TEXTE À LIRE –
Les auteurs concluent que « all agreed that a Council determination that Iraq had committed a material breach would authorize individual member states to use force to secure compliance with the council's resolutions »252. En d'autres termes:

[T]he Council imposed a series of conditions on Iraq, including most importantly extensive disarmament obligations, as a condition of the ceasefire declared under UNSCR 687. Iraq has « materially breached » these disarmament obligations and force may again be used under UNSCR 678 to compel Iraqi compliance. Historical practice is also clear that a material breach by Iraq of the conditions for the ceasefire provides a basis for use of force253.

250William Taft et Todd Buchwald, « Preemption, Iraq and International Law », A.J.I.L, vol.97-3, 2003, à la page 557.

251Conférence de presse tenue par le Secrétaire général des Nations Unies Boutros Boutros Ghali, le 14 janvier 1993 à Paris. UNDOC.SG/SM/4902/Rev.1, p.1.

252Supra note 250, à la page 560.

253William.H Taft, Discours devant l'association nationale des procureurs généraux, 20 mars 2003, disponible [en ligne] sur : [http :// www.state.gov/s/l/2003/44408.htm] (page visitée le 22 avril 2007).

Toujours selon cette thèse, les États-Unis ont aussi argumenté en faveur de cette intervention armée, plus précisément à travers une interprétation très extensive du dernier paragraphe de la résolution 1441 concernant les « graves conséquences auxquelles [l'Irak] aurait à faire face ». Ce paragraphe a été interprété comme une autorisation implicite à intervenir en utilisant la force militaire254, faite par le Conseil de Sécurité aux États membres.

L'argumentation américaine concernant l'autorisation permanente a été soutenue et défendue officiellement par le gouvernement britannique. Selon l'Attorney General Lord Goldsmith, « [the] authority to use force against Iraq exists from the combined effect of resolutions 678, 687 and 1441. All of these resolutions were adopted under Chapter VII of the UN Charter which allows the use of force for express purpose of restoring international peace and security »255. Pour le gouvernement britannique, l'autorisation contenue dans la résolution 678 rend licite tout recours à la force armée chaque fois que l'Irak menace la paix et la sécurité internationales en violant l'une des conditions du cessez-le-feu énoncées dans la résolution 687, dans la mesure où le cessez-le-feu -- à savoir l'inactivation de l'autorisation contenue dans la résolution 678 -- est dépendante du respect de la résolution 687. En d'autres termes, la qualification faite par le Conseil de Sécurité selon le Chapitre VII (ici dans le texte de la résolution 1441) ouvre la voie à une intervention étatique, même unilatérale, puisque cette intervention serait légitimée par un renvoi implicite de la résolution 687 à la résolution 678256.

CONSIGNES –
1: D'après le texte sur l'intervention armée en Irak, de quelles résolutions Lord Goldsmith fait-il découler l'autorisation de recourir à la force contre l'Irak ?
2: Reprenez la rédaction du texte sur l'intervention armée en Irak juste après sa dernière phrase.

DONNÉES FOURNIES –
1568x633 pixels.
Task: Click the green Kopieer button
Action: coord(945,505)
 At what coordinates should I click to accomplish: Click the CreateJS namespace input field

CORRIGÉ –
1: Des résolutions 678, 687 et 1441, par leur effet combiné.

2:
254L'argument de l'autorisation implicite a été présenté pour la première fois dans le cadre de la crise des missiles à Cuba en 1962 ; voir Quincy Wright, « The Cuban Qarantine », AJIL, vol.57, 1963, p. 546.

255Attorney General Lord Goldsmith, « Legal basis for use of force against Iraq », Monday 17 March 2003, disponible [en ligne] sur [http :// www.pm.gov.uk/print/page3287.asp], (page visitée le 22 avril 2007). Lettre datée du 20 mars 2003, adressée au Président du Conseil de sécurité par le Représentant permanent du Royaume-Uni de Grande-Bretagne et d'Irlande du Nord auprès de l'Organisation des Nations Unies, S/2003/350, 21 mars 2003.

L'Australie, quant à elle, a adopté l'argumentation anglaise ; voir la lettre datée du 20 mars 2003, adressée au Président du Conseil de sécurité par le Représentant permanent de l'Australie auprès de l'Organisation des Nations Unies, S/2003/352, 21 mars 2003.

256Supra note 250, à la page 562.

On peut donc dire que c'est grâce à une interprétation combinée via le rapport de continuité, qui existerait entre les résolutions 678 (1990), 687 (1991) et 1441 (2002), que les États-Unis et leurs principaux alliés ont essayé de démontrer le caractère légal de leur recours à la force dans le cas iraquien.

Toutefois, cet argument fondé sur une autorisation préalable ou implicite du Conseil de Sécurité ne survit pas à l'analyse.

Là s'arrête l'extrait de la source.